The input:
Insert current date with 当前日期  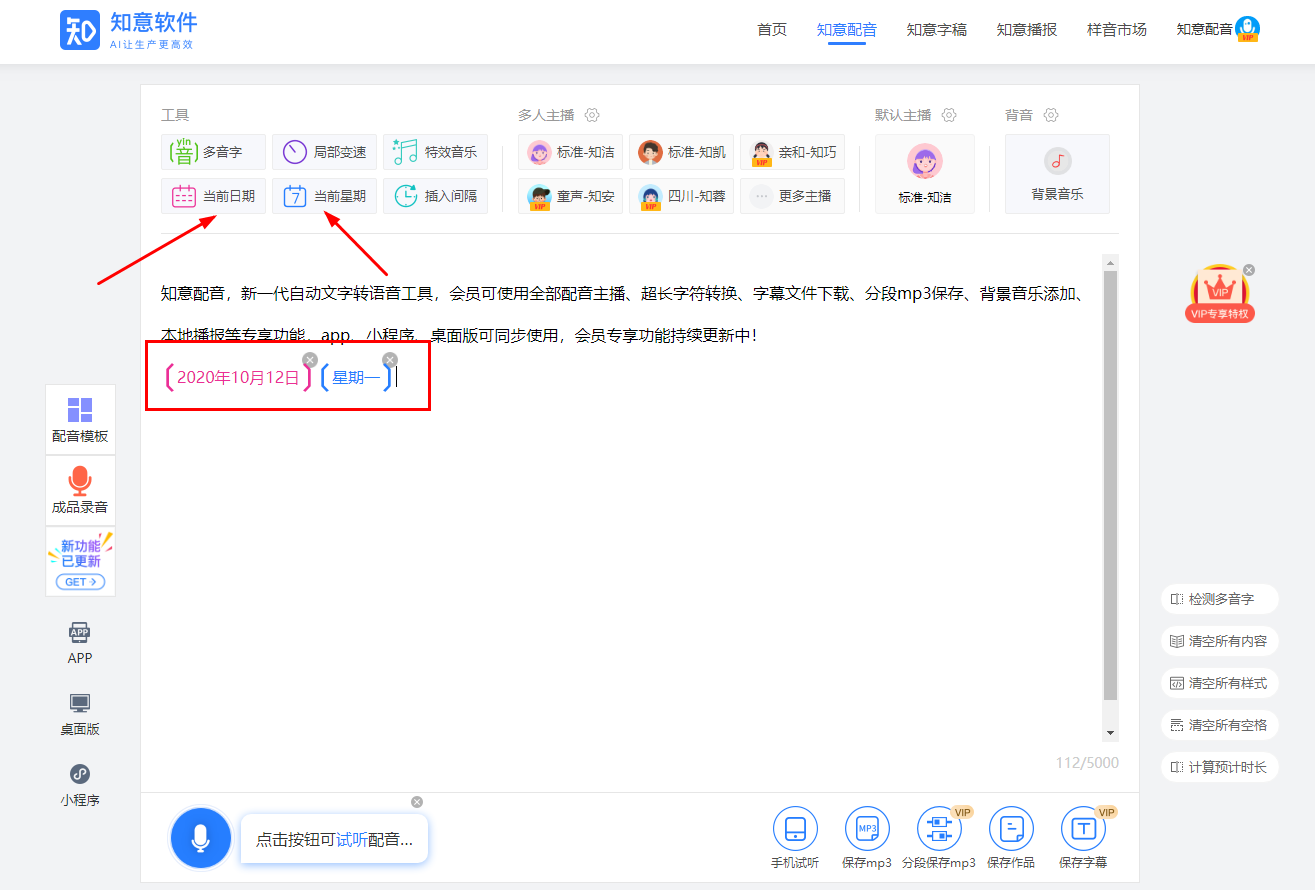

* * *

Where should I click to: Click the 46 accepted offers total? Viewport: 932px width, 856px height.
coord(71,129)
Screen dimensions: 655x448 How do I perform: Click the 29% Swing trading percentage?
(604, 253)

* * *

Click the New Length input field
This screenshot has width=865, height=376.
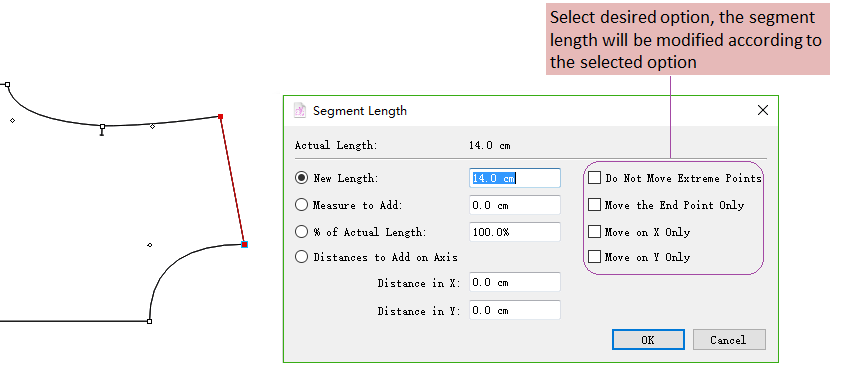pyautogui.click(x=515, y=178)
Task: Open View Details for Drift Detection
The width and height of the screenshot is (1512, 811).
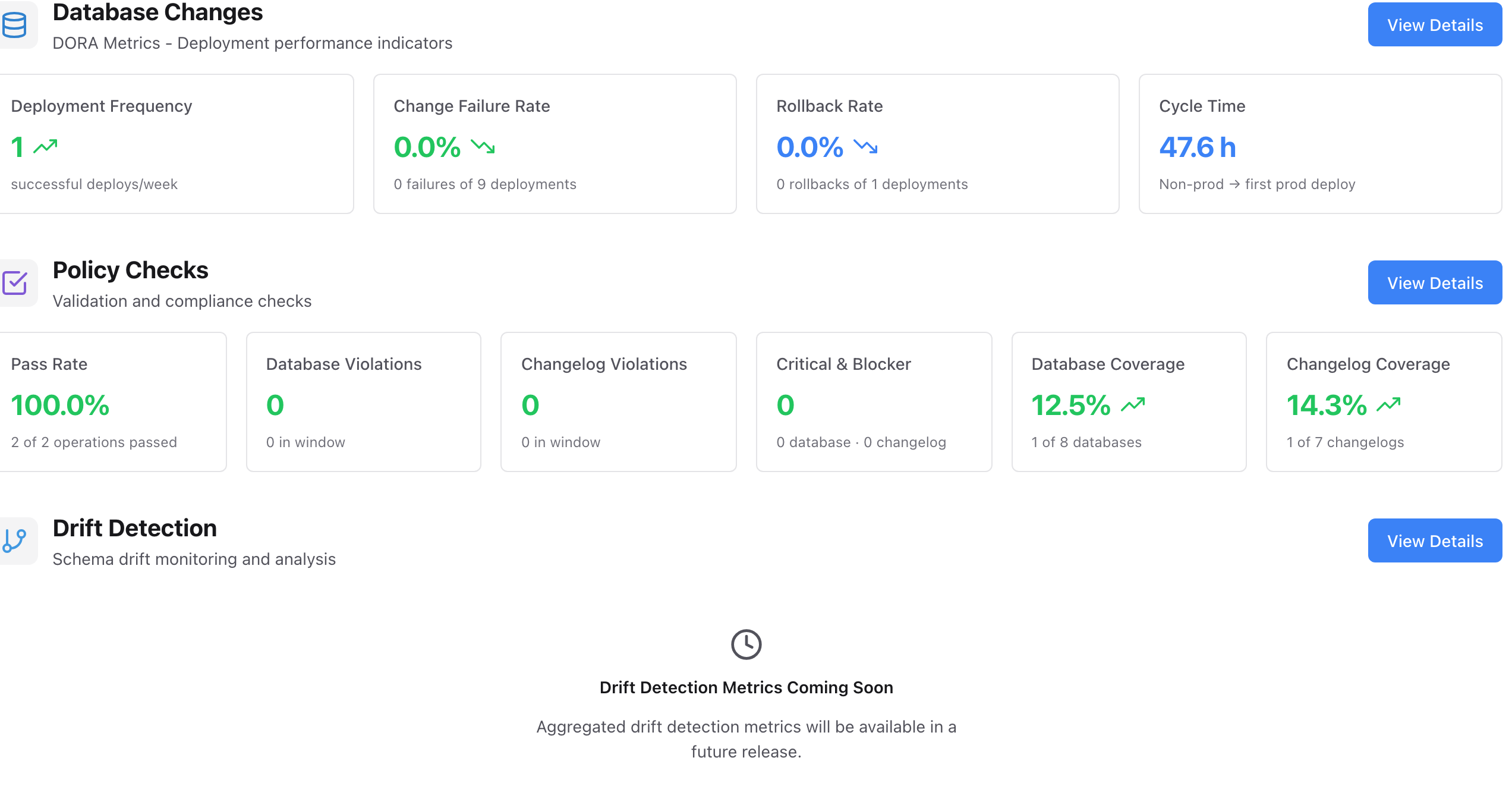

Description of the task:
Nothing but the lines from the one with "Click the New Length input field" up to and including the one with "The width and" should be printed, exactly as they read above. Please keep the pictures out.

Reply to the exercise:
Click the New Length input field
This screenshot has width=865, height=376.
pyautogui.click(x=515, y=178)
Task: Open View Details for Drift Detection
The width and height of the screenshot is (1512, 811).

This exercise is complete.